-- INSTRUCTIONS FOR THE TASK --
All of the data below needs to be set down again, exactly as shown.

-- RECORDS FOR THIS TASK --

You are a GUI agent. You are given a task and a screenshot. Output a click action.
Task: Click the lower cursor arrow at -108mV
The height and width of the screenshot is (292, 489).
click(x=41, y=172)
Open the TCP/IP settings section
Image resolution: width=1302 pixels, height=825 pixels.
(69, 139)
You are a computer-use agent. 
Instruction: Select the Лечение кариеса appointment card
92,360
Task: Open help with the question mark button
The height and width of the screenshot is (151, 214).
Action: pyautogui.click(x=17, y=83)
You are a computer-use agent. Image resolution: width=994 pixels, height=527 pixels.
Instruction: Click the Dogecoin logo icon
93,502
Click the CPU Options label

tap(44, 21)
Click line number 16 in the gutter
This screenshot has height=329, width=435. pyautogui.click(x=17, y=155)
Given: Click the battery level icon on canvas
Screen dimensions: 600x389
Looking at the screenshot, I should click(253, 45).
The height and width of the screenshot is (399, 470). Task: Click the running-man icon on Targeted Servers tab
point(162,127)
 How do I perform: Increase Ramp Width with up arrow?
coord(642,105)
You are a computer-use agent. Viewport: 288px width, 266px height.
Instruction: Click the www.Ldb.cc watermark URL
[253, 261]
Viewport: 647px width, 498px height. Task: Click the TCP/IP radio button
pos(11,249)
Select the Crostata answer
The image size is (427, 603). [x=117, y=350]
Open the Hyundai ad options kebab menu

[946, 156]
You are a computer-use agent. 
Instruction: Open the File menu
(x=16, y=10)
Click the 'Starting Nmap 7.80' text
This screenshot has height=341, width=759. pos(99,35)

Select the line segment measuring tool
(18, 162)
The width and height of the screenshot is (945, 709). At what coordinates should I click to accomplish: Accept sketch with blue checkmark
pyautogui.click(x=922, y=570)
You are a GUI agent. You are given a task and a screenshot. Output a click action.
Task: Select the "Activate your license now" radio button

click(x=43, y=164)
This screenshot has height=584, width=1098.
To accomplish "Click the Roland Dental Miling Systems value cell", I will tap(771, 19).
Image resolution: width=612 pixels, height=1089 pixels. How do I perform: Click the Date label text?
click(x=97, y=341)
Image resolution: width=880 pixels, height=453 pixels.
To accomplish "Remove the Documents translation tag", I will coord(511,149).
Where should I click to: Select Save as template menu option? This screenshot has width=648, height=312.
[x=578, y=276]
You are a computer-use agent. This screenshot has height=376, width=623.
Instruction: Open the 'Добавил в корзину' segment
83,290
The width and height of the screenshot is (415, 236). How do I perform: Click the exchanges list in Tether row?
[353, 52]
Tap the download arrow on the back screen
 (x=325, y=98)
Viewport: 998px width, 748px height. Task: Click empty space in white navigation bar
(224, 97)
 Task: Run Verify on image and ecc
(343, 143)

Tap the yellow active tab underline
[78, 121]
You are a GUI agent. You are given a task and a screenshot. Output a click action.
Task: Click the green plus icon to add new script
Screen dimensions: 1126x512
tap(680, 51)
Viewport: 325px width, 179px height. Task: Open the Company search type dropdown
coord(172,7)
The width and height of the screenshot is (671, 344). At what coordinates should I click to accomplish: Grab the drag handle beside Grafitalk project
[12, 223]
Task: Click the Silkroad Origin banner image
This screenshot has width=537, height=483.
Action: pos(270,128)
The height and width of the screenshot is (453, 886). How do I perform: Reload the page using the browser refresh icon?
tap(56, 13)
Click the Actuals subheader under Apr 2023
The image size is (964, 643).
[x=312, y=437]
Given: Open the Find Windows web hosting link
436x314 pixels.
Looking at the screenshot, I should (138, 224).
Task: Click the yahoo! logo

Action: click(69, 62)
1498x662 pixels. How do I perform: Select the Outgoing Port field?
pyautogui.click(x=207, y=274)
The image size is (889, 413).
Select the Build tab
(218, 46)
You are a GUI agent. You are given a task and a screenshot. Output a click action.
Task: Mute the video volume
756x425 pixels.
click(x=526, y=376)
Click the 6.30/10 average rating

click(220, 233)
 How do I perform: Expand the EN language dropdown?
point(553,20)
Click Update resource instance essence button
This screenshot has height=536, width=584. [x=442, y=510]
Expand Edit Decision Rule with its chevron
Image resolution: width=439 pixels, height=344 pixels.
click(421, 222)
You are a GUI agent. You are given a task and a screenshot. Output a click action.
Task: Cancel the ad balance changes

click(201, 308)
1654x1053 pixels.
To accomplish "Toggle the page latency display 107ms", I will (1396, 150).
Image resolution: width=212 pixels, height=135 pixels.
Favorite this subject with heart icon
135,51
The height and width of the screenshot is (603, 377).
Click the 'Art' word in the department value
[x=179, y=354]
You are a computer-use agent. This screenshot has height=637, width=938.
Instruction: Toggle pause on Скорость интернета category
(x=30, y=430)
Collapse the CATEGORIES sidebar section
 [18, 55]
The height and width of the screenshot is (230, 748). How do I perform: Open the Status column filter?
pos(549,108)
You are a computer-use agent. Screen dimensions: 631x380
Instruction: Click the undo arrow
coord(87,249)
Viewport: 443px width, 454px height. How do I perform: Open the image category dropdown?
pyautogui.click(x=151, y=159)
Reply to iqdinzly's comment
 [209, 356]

-- RESPONSE TO THE TASK --
You are a GUI agent. You are given a task and a screenshot. Output a click action.
Task: Click the lower cursor arrow at -108mV
The height and width of the screenshot is (292, 489).
click(x=41, y=172)
Open the TCP/IP settings section
Image resolution: width=1302 pixels, height=825 pixels.
(69, 139)
You are a computer-use agent. 
Instruction: Select the Лечение кариеса appointment card
92,360
Task: Open help with the question mark button
The height and width of the screenshot is (151, 214).
Action: pyautogui.click(x=17, y=83)
You are a computer-use agent. Image resolution: width=994 pixels, height=527 pixels.
Instruction: Click the Dogecoin logo icon
93,502
Click the CPU Options label

tap(44, 21)
Click line number 16 in the gutter
This screenshot has height=329, width=435. pyautogui.click(x=17, y=155)
Given: Click the battery level icon on canvas
Screen dimensions: 600x389
Looking at the screenshot, I should click(253, 45).
The height and width of the screenshot is (399, 470). Task: Click the running-man icon on Targeted Servers tab
point(162,127)
 How do I perform: Increase Ramp Width with up arrow?
coord(642,105)
You are a computer-use agent. Viewport: 288px width, 266px height.
Instruction: Click the www.Ldb.cc watermark URL
[253, 261]
Viewport: 647px width, 498px height. Task: Click the TCP/IP radio button
pos(11,249)
Select the Crostata answer
The image size is (427, 603). [x=117, y=350]
Open the Hyundai ad options kebab menu

[946, 156]
You are a computer-use agent. 
Instruction: Open the File menu
(x=16, y=10)
Click the 'Starting Nmap 7.80' text
This screenshot has height=341, width=759. pos(99,35)

Select the line segment measuring tool
(18, 162)
The width and height of the screenshot is (945, 709). At what coordinates should I click to accomplish: Accept sketch with blue checkmark
pyautogui.click(x=922, y=570)
You are a GUI agent. You are given a task and a screenshot. Output a click action.
Task: Select the "Activate your license now" radio button

click(x=43, y=164)
This screenshot has height=584, width=1098.
To accomplish "Click the Roland Dental Miling Systems value cell", I will tap(771, 19).
Image resolution: width=612 pixels, height=1089 pixels. How do I perform: Click the Date label text?
click(x=97, y=341)
Image resolution: width=880 pixels, height=453 pixels.
To accomplish "Remove the Documents translation tag", I will coord(511,149).
Where should I click to: Select Save as template menu option? This screenshot has width=648, height=312.
[x=578, y=276]
You are a computer-use agent. This screenshot has height=376, width=623.
Instruction: Open the 'Добавил в корзину' segment
83,290
The width and height of the screenshot is (415, 236). How do I perform: Click the exchanges list in Tether row?
[353, 52]
Tap the download arrow on the back screen
 (x=325, y=98)
Viewport: 998px width, 748px height. Task: Click empty space in white navigation bar
(224, 97)
 Task: Run Verify on image and ecc
(343, 143)

Tap the yellow active tab underline
[78, 121]
You are a GUI agent. You are given a task and a screenshot. Output a click action.
Task: Click the green plus icon to add new script
Screen dimensions: 1126x512
tap(680, 51)
Viewport: 325px width, 179px height. Task: Open the Company search type dropdown
coord(172,7)
The width and height of the screenshot is (671, 344). At what coordinates should I click to accomplish: Grab the drag handle beside Grafitalk project
[12, 223]
Task: Click the Silkroad Origin banner image
This screenshot has width=537, height=483.
Action: pos(270,128)
The height and width of the screenshot is (453, 886). How do I perform: Reload the page using the browser refresh icon?
tap(56, 13)
Click the Actuals subheader under Apr 2023
The image size is (964, 643).
[x=312, y=437]
Given: Open the Find Windows web hosting link
436x314 pixels.
Looking at the screenshot, I should (138, 224).
Task: Click the yahoo! logo

Action: click(69, 62)
1498x662 pixels. How do I perform: Select the Outgoing Port field?
pyautogui.click(x=207, y=274)
The image size is (889, 413).
Select the Build tab
(218, 46)
You are a GUI agent. You are given a task and a screenshot. Output a click action.
Task: Mute the video volume
756x425 pixels.
click(x=526, y=376)
Click the 6.30/10 average rating

click(220, 233)
 How do I perform: Expand the EN language dropdown?
point(553,20)
Click Update resource instance essence button
This screenshot has height=536, width=584. [x=442, y=510]
Expand Edit Decision Rule with its chevron
Image resolution: width=439 pixels, height=344 pixels.
click(421, 222)
You are a GUI agent. You are given a task and a screenshot. Output a click action.
Task: Cancel the ad balance changes

click(201, 308)
1654x1053 pixels.
To accomplish "Toggle the page latency display 107ms", I will (1396, 150).
Image resolution: width=212 pixels, height=135 pixels.
Favorite this subject with heart icon
135,51
The height and width of the screenshot is (603, 377).
Click the 'Art' word in the department value
[x=179, y=354]
You are a computer-use agent. This screenshot has height=637, width=938.
Instruction: Toggle pause on Скорость интернета category
(x=30, y=430)
Collapse the CATEGORIES sidebar section
 [18, 55]
The height and width of the screenshot is (230, 748). How do I perform: Open the Status column filter?
pos(549,108)
You are a computer-use agent. Screen dimensions: 631x380
Instruction: Click the undo arrow
coord(87,249)
Viewport: 443px width, 454px height. How do I perform: Open the image category dropdown?
pyautogui.click(x=151, y=159)
Reply to iqdinzly's comment
 [209, 356]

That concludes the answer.